Localisation of upstream parts has also taken off. Zhizhi’s supply-chain centre says more than 80 % of cameras, servos and linear guides are now sourced domestically; Guangzhou and Foshan alone have attracted over 30 new tier-1 suppliers worth more than 1.5 billion yuan in annual output. As volumes grow the ex-works price of an automatic drawing-in machine has fallen from 4.8 million yuan in 2019 to 2.6 million today, putting the technology within reach of small and medium mills.

Power savings are equally visible. Manual operation requires repeated lifting and slewing of beams, consuming about 1,200 kWh per tonne of yarn. The new “fixed-point threading” layout cuts this to 950 kWh; applied to the national consumption of 4.5 million tonnes of warp yarn the saving is 1.125 billion kWh, equal to 920,000 t of CO₂.

“We are linking drawing-in data to dye-house recipes so that every yarn’s origin, lot and tension profile is sent to the indigo bath in real time, cutting indigo waste by 5 %,” reveals Zhou Kai, R&D director at Zhizhi. The next-generation ZG-J13, due in 2026, will integrate “drawing-in – on-line inspection – MES cloud” modules, targeting 99.5 % first-pass yield and enabling 10,000 m² of fabric split into 100 small orders to be shipped in seven days – a “green flexible” model.

The China National Textile & Apparel Council’s 2025 Denim Equipment Outlook puts national ownership at about 2,200 automatic drawing-in machines – only 25 % penetration. By 2027, as prices slip below 2 million yuan and RCEP tariff favours order reflux from South-East Asia, penetration is expected to hit 55 %, pushing market value above 30 billion yuan.

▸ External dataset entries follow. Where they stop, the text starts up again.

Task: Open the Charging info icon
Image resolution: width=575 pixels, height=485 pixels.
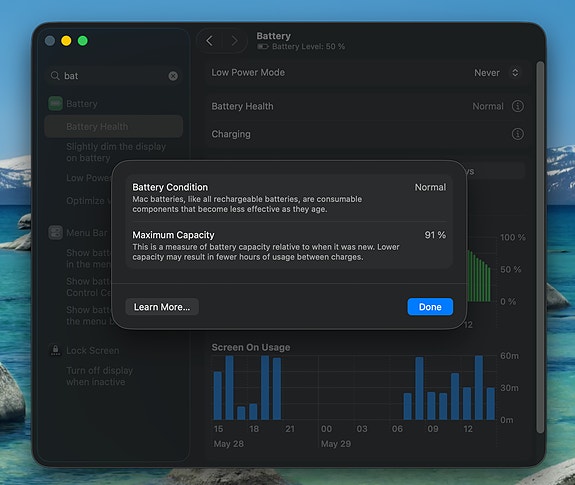Action: click(517, 134)
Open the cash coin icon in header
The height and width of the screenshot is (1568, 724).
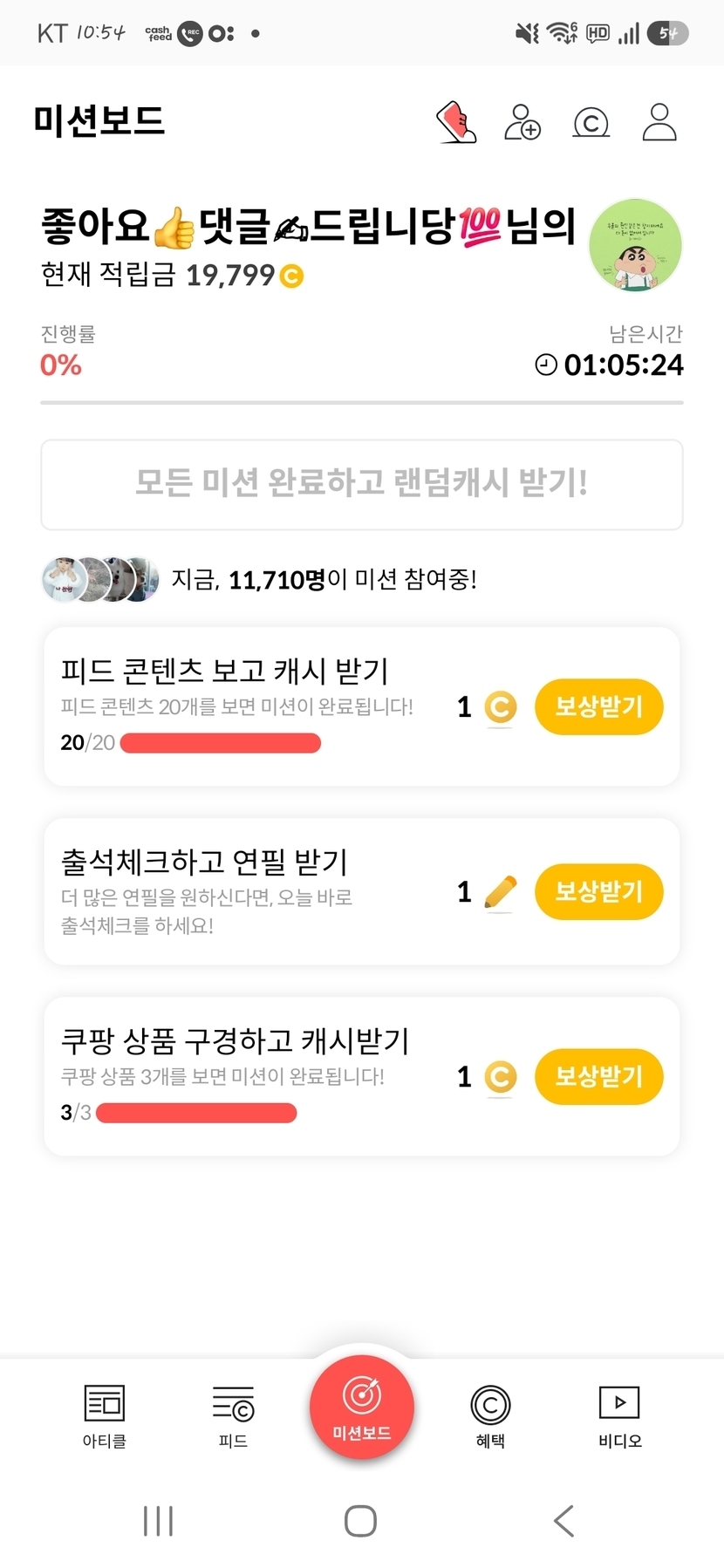591,123
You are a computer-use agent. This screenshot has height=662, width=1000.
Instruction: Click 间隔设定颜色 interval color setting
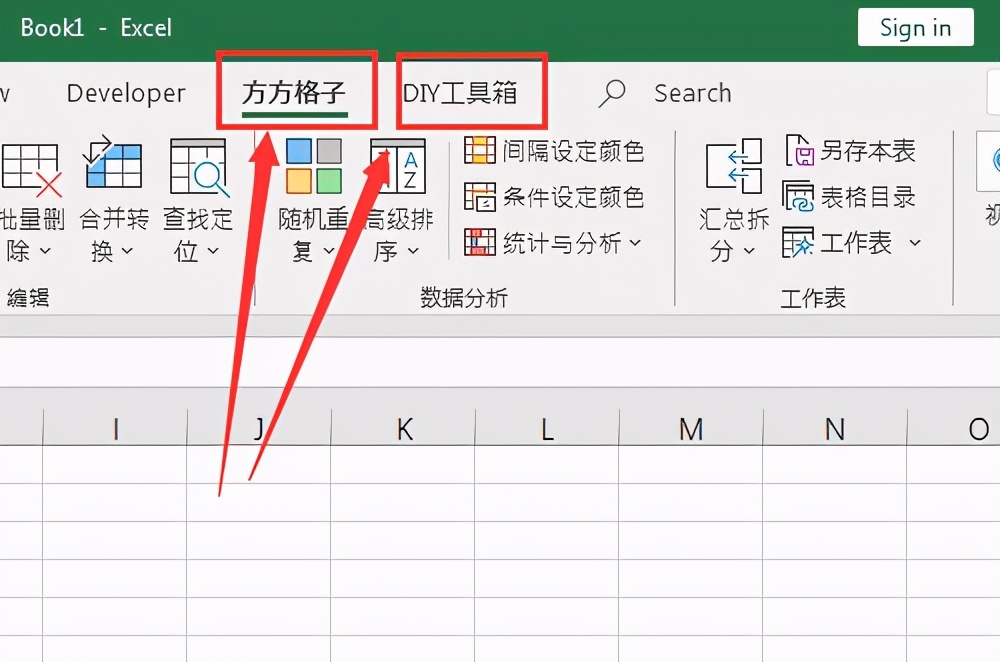pyautogui.click(x=557, y=150)
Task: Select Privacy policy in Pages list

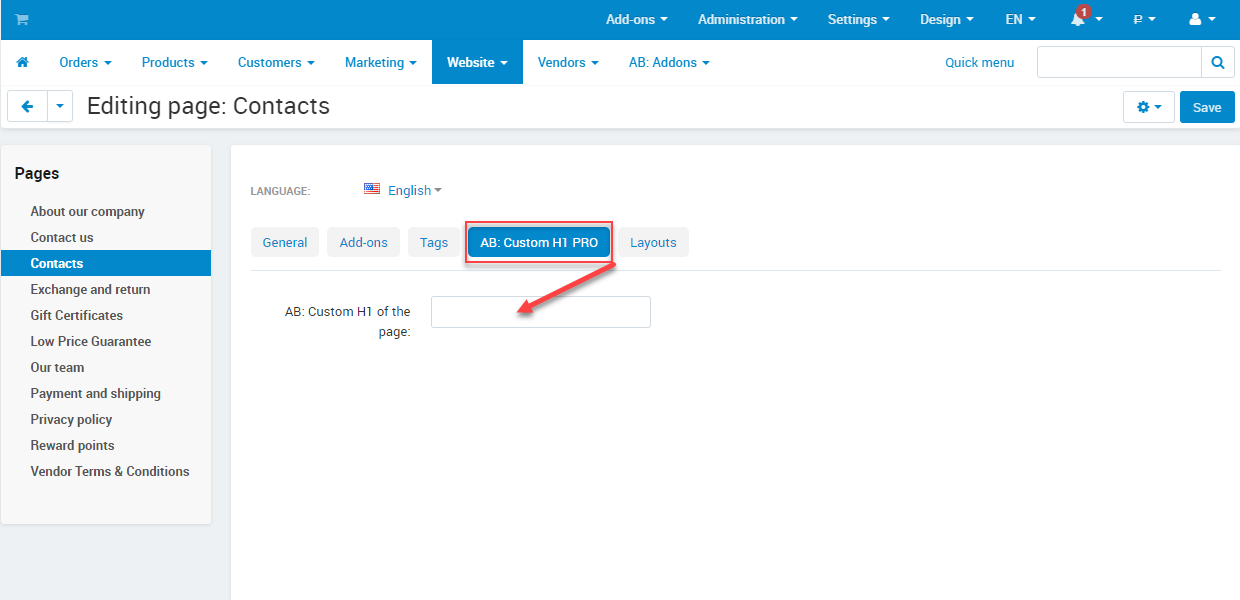Action: point(71,419)
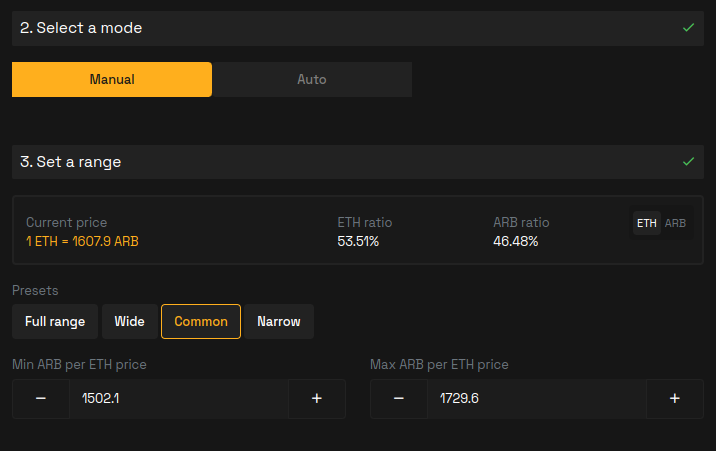This screenshot has height=451, width=716.
Task: Decrease the min ARB per ETH price
Action: point(41,399)
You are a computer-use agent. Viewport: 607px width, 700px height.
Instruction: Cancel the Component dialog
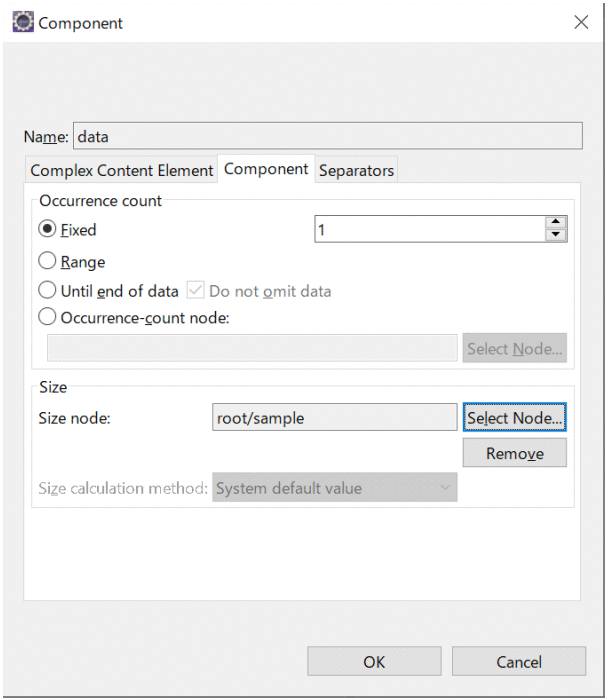coord(519,661)
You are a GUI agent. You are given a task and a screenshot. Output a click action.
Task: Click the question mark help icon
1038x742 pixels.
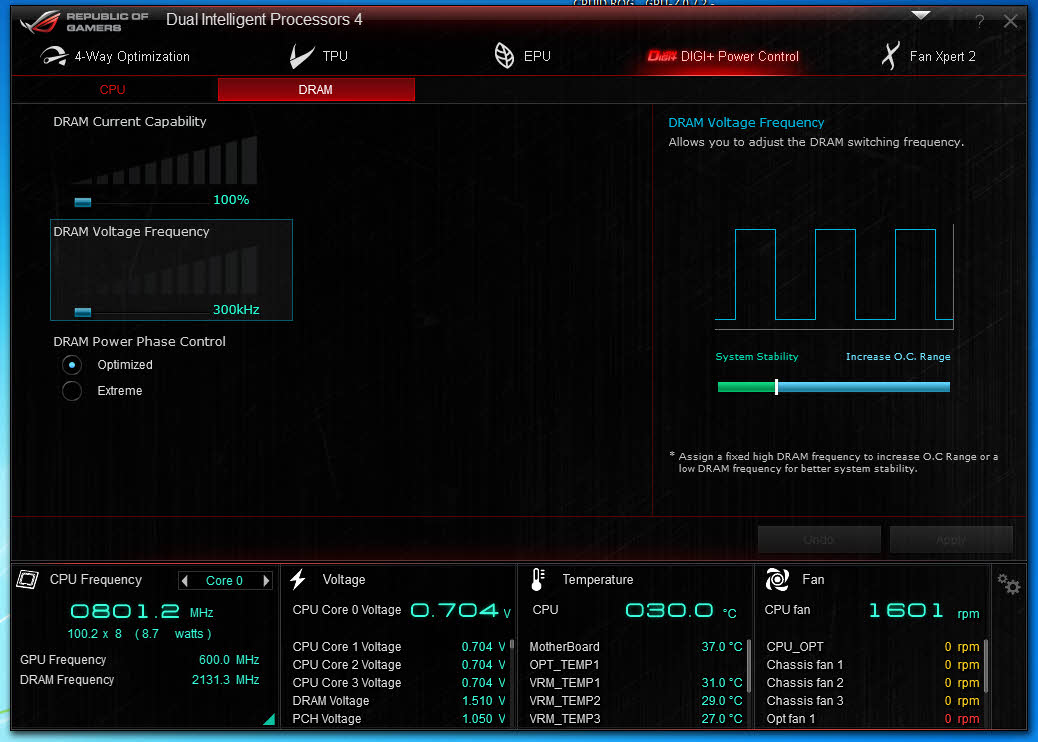tap(979, 21)
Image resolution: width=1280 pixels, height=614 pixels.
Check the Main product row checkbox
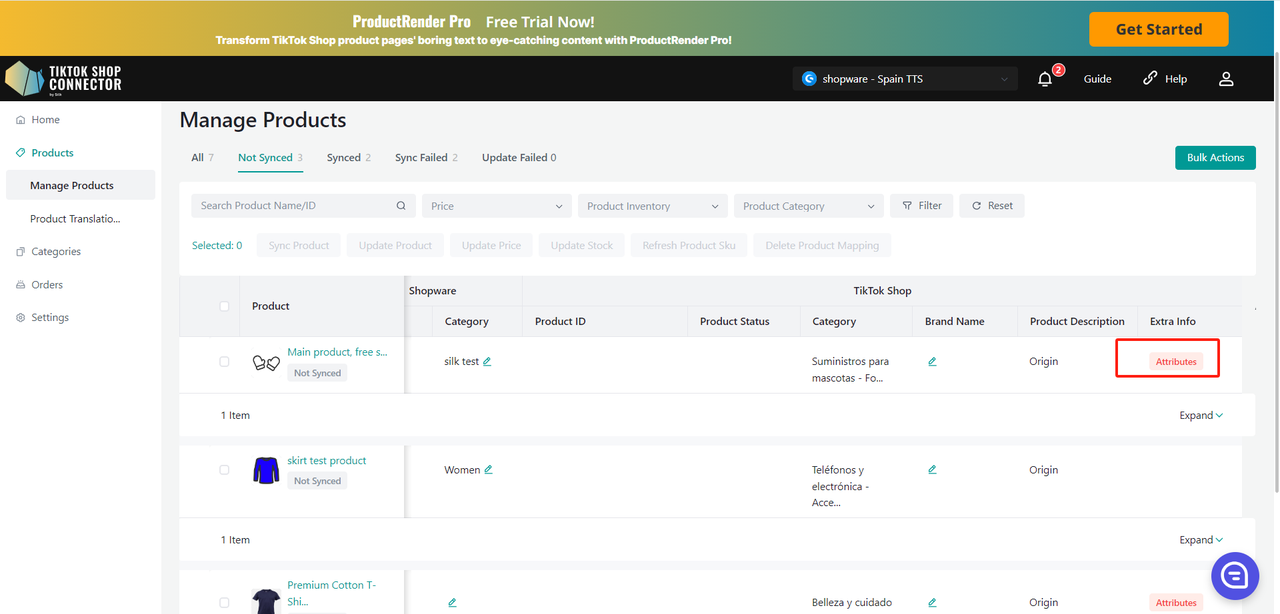pos(224,362)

“Whoever first unmans the drawing-in stage gains pricing power,” Chen Nan concludes. The automatic drawing-in machine is no longer just a piece of hardware; it is the entry point to full-chain digital, green transformation. Once its data are connected with spinning, dyeing, weaving and washing, the “traditional” 100-billion-yuan denim track may finally reach the inflection point of true smart manufacturing.